Rather than seeking the healing we really need, we can spend more time trying to mask the brokenness that we experience as persons, and trying to anesthesize the human condition.  If that is what we are doing, then we won't see ourselves in the lepers, and the dramatic healings that we hear in the Gospels will not cut us to the quick, nor move our hearts.  If we are interested more in masking our brokenness than in healing it, then the Gospel stories will not be personal for us; to the contrary, they will seem like a broken record.  Heard that before.  There's nothing new.

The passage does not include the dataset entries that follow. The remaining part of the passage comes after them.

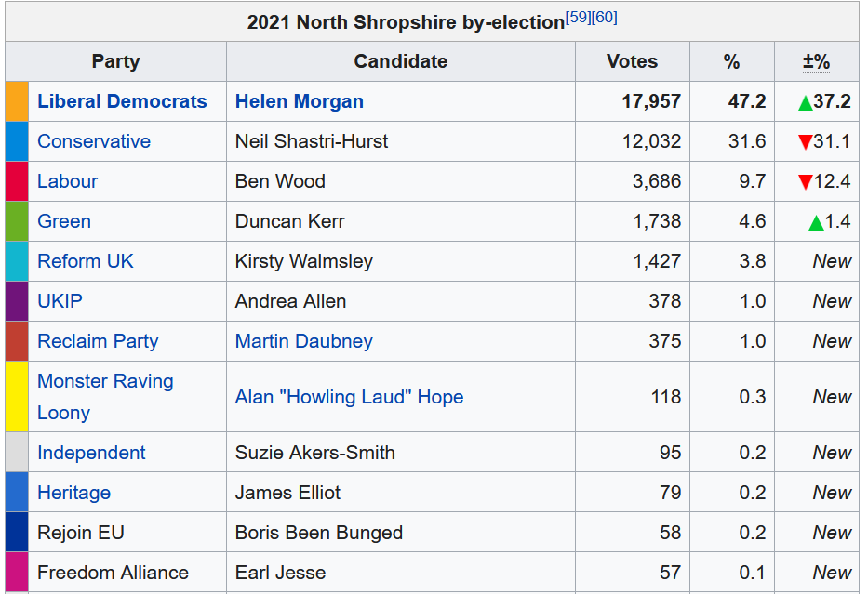Open the Liberal Democrats party link
The height and width of the screenshot is (594, 868).
click(x=122, y=101)
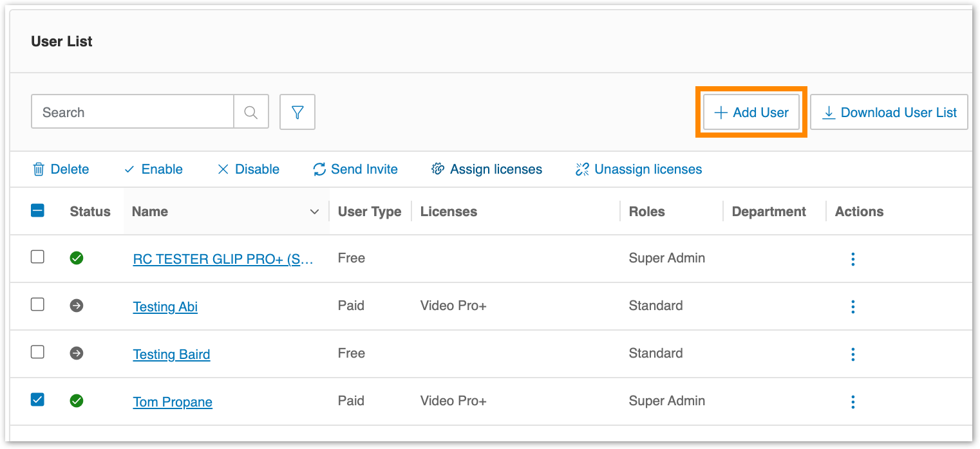
Task: Click the Add User button
Action: pos(751,111)
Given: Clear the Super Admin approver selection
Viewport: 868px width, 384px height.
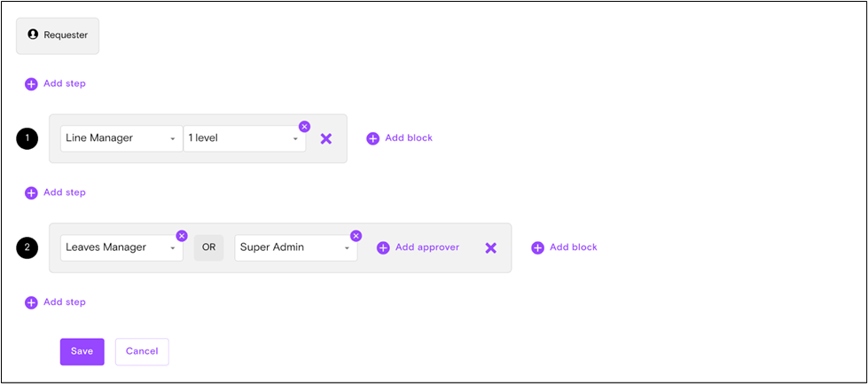Looking at the screenshot, I should [356, 236].
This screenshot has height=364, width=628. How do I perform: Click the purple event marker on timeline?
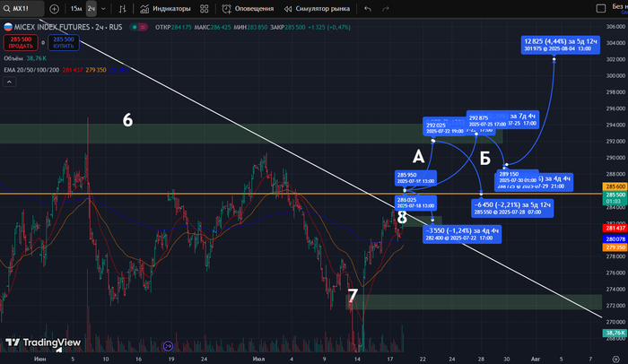click(x=168, y=346)
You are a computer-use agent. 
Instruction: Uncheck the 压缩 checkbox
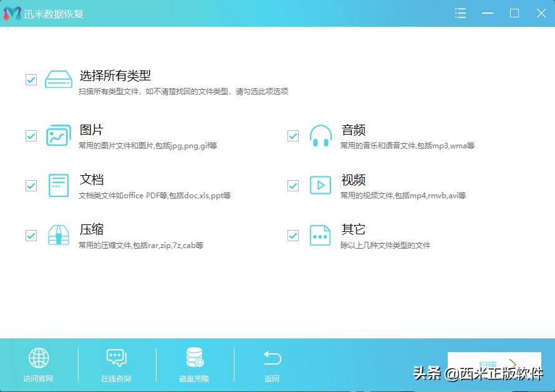pos(31,235)
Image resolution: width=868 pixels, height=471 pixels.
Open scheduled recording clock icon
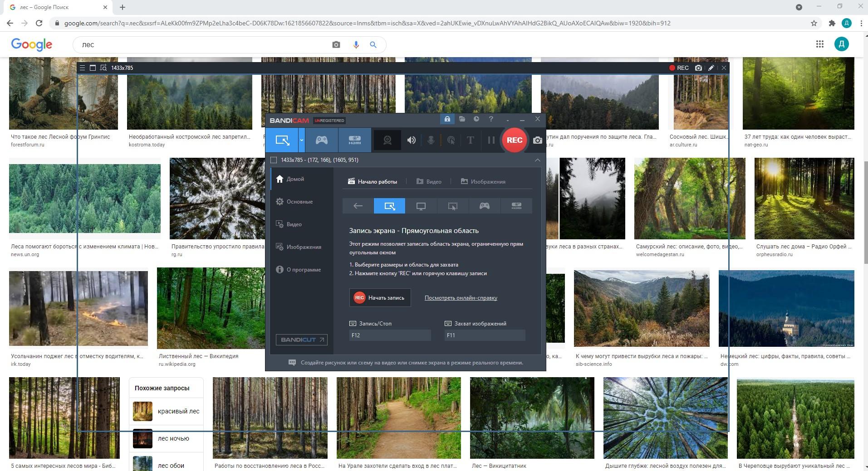coord(476,119)
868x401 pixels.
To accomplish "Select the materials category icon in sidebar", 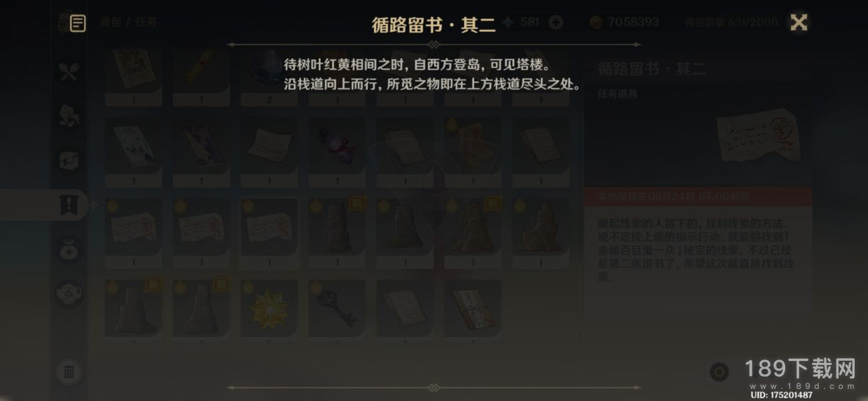I will tap(69, 116).

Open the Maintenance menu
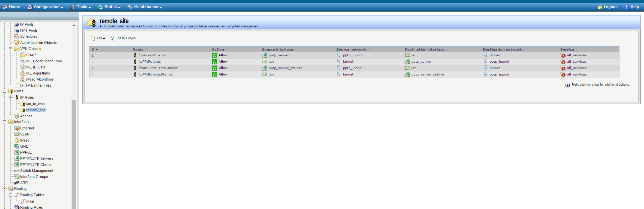tap(145, 7)
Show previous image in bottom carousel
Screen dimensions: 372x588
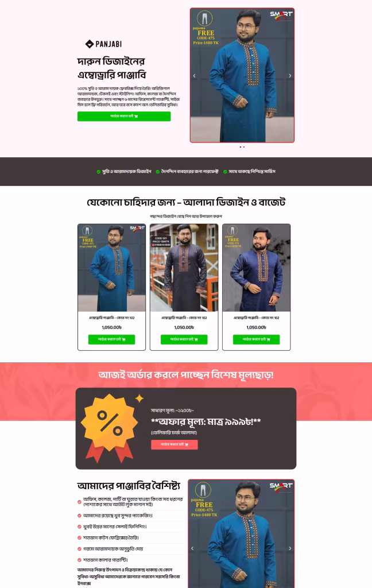[192, 548]
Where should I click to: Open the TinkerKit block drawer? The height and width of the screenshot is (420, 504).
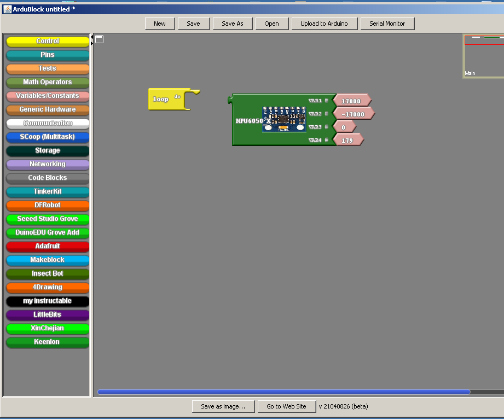pyautogui.click(x=47, y=191)
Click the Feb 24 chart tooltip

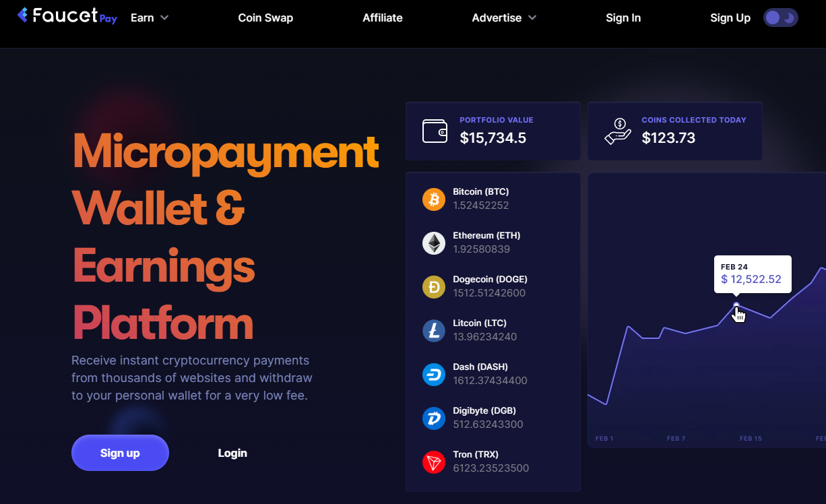(753, 274)
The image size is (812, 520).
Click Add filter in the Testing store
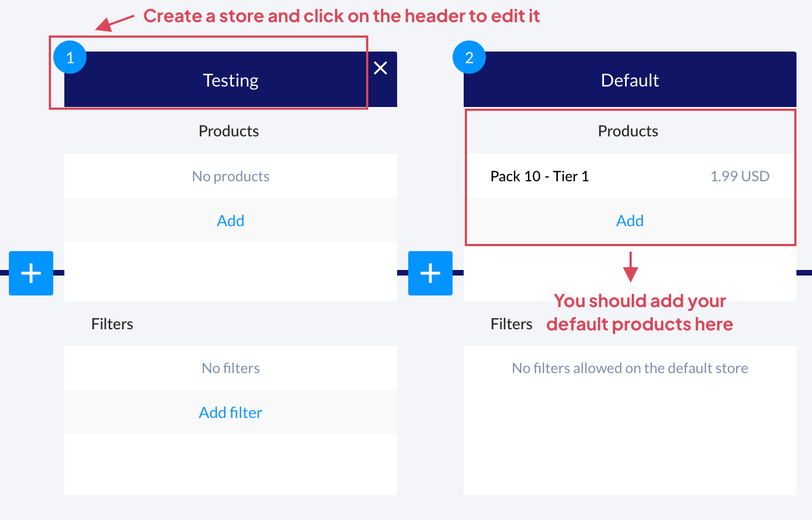click(x=230, y=412)
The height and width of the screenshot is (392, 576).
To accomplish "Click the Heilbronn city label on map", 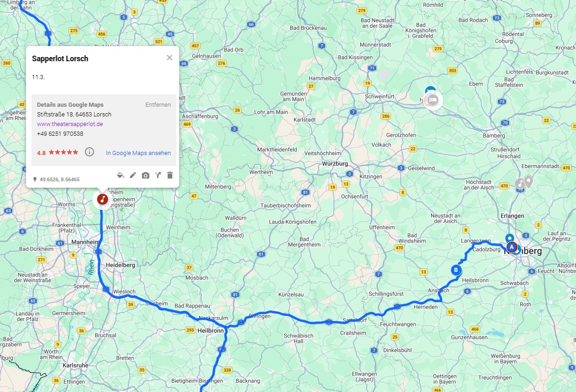I will click(x=210, y=330).
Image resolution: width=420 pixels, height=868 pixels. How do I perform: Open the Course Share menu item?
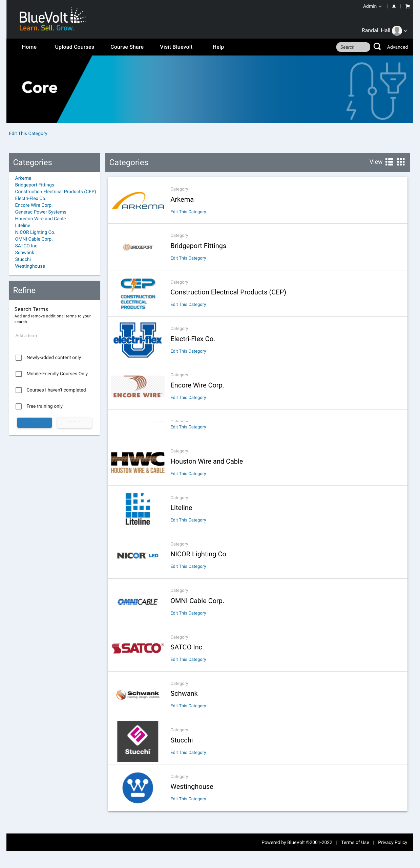pyautogui.click(x=127, y=47)
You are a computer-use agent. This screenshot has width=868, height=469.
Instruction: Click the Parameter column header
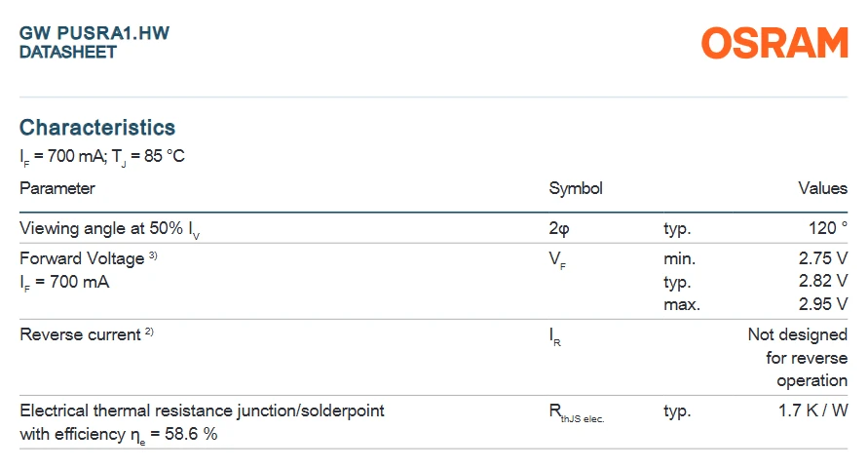coord(57,188)
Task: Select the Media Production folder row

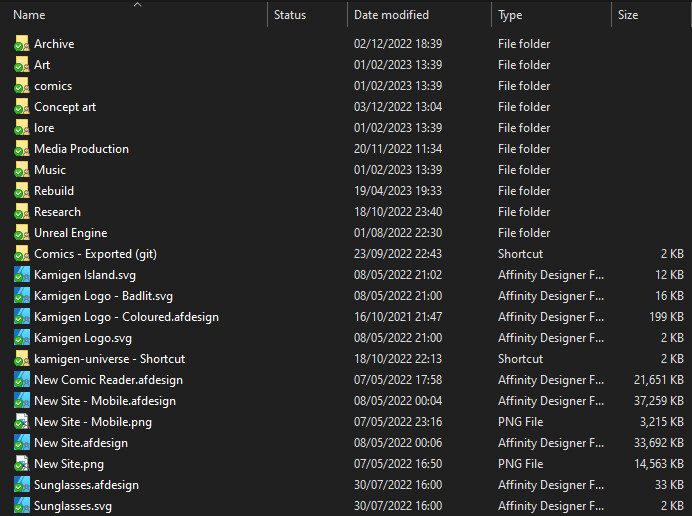Action: click(x=349, y=149)
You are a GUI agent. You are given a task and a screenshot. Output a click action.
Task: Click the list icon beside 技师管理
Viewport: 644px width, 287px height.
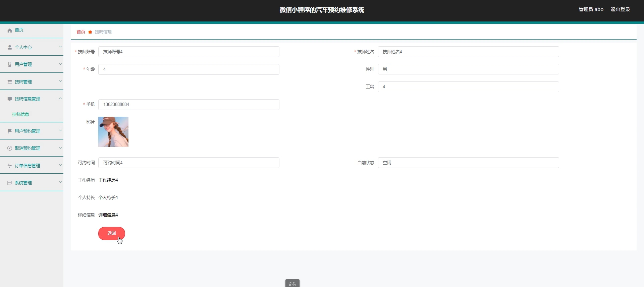(x=10, y=82)
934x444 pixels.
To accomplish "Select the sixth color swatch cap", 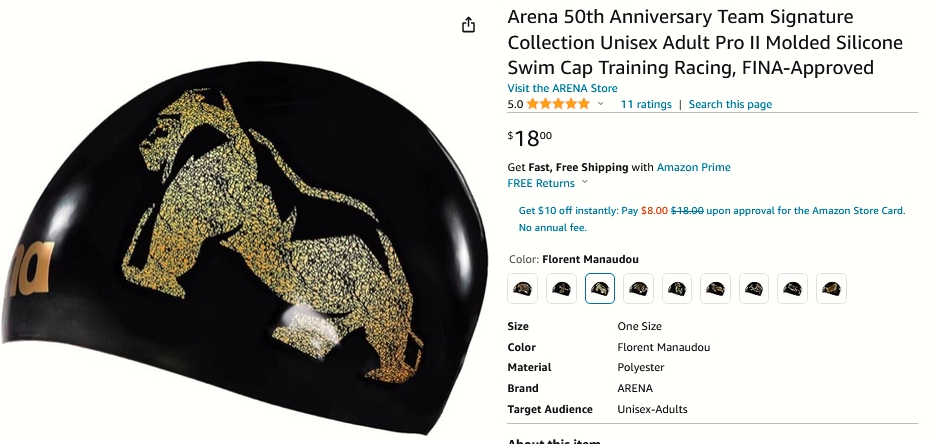I will click(x=715, y=288).
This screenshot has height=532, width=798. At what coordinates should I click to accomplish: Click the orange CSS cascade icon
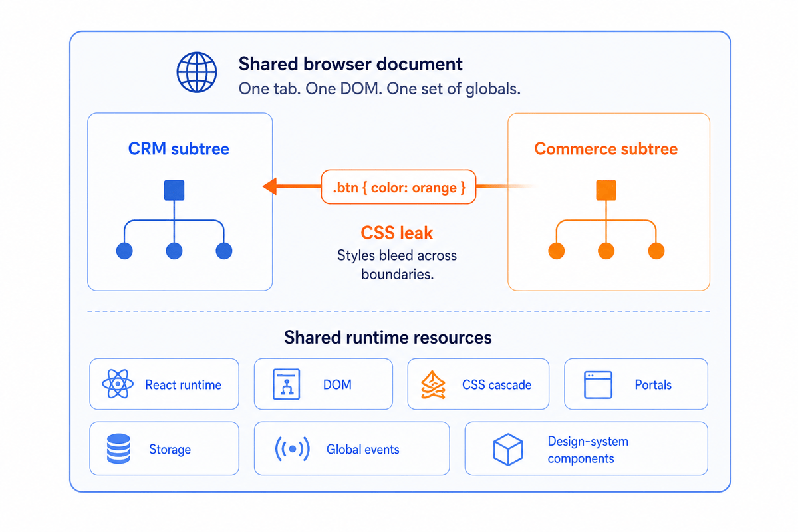tap(434, 384)
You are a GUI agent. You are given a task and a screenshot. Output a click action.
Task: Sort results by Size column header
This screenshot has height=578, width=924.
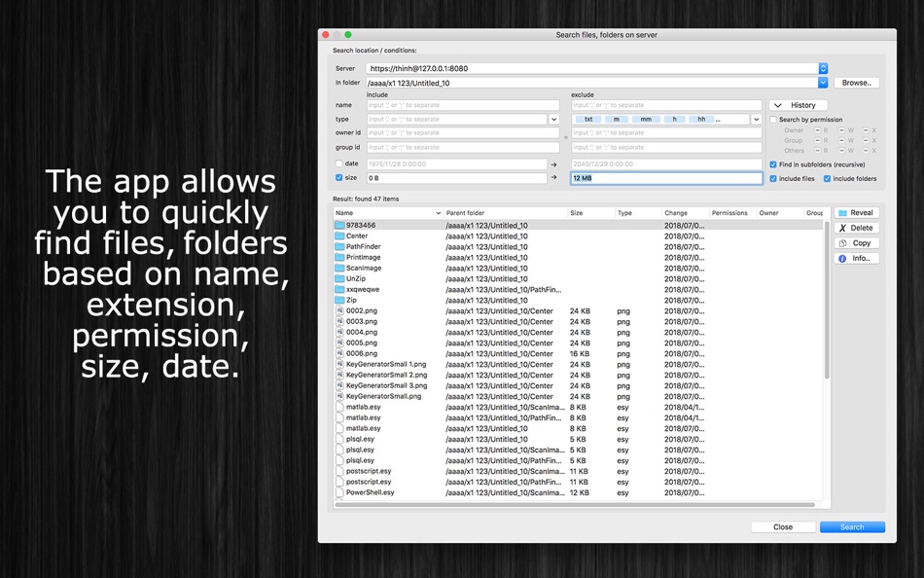point(591,213)
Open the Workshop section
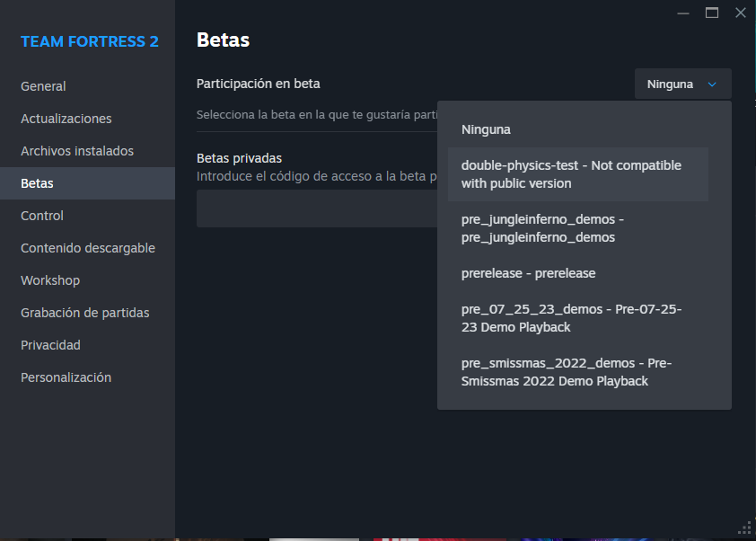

We can find ourselves in an I'm ok, you're ok, we're ok culture where the pain and loneliness and brokenness, and the reality of the human condition, is not confronted, but anesthesized, where everyone is just a pill away from being cured and being happy.  In this culture, people are responsible for healing themselves, not seeking healing through relationships with others.  The pill becomes more important than the person when we seek healing.  A further result is that we not only become numb to our own need for deep inner healing, but what is more, we become annoyed when others ask for healing from us that we are unready or unwilling to give them.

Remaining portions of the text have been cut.